[Task goal]: Find the line containing "Where should I click to: Click the" in the entries below. Restate it and each line after it, word for word, up to and including the line containing "Screen dimensions: 1282x722".

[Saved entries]
========================================================================

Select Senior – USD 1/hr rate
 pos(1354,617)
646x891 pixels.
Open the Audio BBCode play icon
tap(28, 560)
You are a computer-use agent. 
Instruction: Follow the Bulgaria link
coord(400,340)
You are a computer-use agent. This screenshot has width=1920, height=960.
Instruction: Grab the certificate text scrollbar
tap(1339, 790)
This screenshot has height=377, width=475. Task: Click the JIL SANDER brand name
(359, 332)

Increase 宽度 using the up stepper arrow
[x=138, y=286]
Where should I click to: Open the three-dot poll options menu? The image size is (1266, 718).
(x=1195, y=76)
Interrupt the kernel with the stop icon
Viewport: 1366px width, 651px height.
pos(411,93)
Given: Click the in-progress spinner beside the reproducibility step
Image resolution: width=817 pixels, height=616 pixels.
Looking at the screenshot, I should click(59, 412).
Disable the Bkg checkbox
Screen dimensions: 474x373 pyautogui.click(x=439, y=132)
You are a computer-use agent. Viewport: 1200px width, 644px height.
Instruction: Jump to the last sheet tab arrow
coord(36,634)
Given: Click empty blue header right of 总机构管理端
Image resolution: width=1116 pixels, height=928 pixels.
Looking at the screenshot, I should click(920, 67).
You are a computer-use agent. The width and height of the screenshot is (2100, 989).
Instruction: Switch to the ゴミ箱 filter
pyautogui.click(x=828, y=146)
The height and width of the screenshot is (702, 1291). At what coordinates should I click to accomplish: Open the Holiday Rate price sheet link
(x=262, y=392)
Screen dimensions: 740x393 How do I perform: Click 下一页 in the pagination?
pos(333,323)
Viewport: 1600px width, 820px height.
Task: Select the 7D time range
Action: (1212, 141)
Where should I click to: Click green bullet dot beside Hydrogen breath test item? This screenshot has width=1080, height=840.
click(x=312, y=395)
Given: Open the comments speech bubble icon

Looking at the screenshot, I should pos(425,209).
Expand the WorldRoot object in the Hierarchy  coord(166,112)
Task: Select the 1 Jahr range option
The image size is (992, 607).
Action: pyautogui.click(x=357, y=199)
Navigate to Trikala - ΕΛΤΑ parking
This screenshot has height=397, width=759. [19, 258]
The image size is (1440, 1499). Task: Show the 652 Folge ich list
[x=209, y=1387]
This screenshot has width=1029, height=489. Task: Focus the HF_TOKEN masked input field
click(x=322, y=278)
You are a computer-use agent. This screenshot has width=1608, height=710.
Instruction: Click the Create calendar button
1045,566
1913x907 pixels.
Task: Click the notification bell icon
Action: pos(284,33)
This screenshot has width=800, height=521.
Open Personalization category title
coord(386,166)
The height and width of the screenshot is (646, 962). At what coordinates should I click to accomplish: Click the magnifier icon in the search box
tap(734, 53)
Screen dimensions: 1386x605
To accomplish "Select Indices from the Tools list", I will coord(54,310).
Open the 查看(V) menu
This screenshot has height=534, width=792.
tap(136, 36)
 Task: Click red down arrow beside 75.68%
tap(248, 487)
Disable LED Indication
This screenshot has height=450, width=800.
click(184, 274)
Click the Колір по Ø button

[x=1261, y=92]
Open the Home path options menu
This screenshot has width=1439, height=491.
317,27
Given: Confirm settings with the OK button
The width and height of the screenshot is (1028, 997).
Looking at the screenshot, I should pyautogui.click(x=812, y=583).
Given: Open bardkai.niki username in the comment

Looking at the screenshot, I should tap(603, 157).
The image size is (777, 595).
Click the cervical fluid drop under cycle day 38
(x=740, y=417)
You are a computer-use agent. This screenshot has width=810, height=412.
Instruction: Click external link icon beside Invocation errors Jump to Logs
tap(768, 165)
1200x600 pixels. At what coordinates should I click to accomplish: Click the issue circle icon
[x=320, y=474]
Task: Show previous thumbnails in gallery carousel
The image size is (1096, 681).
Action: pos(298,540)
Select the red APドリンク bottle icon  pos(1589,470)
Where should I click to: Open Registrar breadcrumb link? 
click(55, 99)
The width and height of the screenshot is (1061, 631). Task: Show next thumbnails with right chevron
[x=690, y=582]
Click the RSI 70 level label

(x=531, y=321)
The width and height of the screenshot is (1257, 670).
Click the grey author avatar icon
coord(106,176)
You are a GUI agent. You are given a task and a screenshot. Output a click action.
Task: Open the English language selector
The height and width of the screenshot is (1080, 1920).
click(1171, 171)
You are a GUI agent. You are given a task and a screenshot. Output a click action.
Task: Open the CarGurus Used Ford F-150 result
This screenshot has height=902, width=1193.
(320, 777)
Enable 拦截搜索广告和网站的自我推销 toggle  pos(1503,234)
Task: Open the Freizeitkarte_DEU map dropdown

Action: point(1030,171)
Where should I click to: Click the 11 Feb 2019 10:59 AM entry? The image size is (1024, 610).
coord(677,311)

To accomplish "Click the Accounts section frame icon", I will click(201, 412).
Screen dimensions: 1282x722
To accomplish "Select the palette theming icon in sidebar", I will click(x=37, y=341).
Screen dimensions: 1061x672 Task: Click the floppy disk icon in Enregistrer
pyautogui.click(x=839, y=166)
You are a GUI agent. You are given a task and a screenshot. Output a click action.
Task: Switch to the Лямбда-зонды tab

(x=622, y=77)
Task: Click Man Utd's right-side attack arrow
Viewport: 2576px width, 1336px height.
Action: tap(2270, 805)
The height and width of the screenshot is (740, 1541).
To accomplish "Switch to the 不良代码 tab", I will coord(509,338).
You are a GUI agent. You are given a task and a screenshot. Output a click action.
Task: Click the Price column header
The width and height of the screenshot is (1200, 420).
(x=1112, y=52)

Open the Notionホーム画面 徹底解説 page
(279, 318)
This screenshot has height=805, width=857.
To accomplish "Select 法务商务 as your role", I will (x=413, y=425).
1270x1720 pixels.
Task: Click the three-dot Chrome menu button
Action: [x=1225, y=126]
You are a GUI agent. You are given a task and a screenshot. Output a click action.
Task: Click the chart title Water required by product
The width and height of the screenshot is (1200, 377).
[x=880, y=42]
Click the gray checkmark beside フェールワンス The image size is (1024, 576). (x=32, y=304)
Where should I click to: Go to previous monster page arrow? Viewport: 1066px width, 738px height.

========================================================================

[Task response]:
Where should I click to: Click the 11 Feb 2019 10:59 AM entry? The image size is (1024, 610).
coord(677,311)

To accomplish "Click the Accounts section frame icon", I will click(201, 412).
Screen dimensions: 1282x722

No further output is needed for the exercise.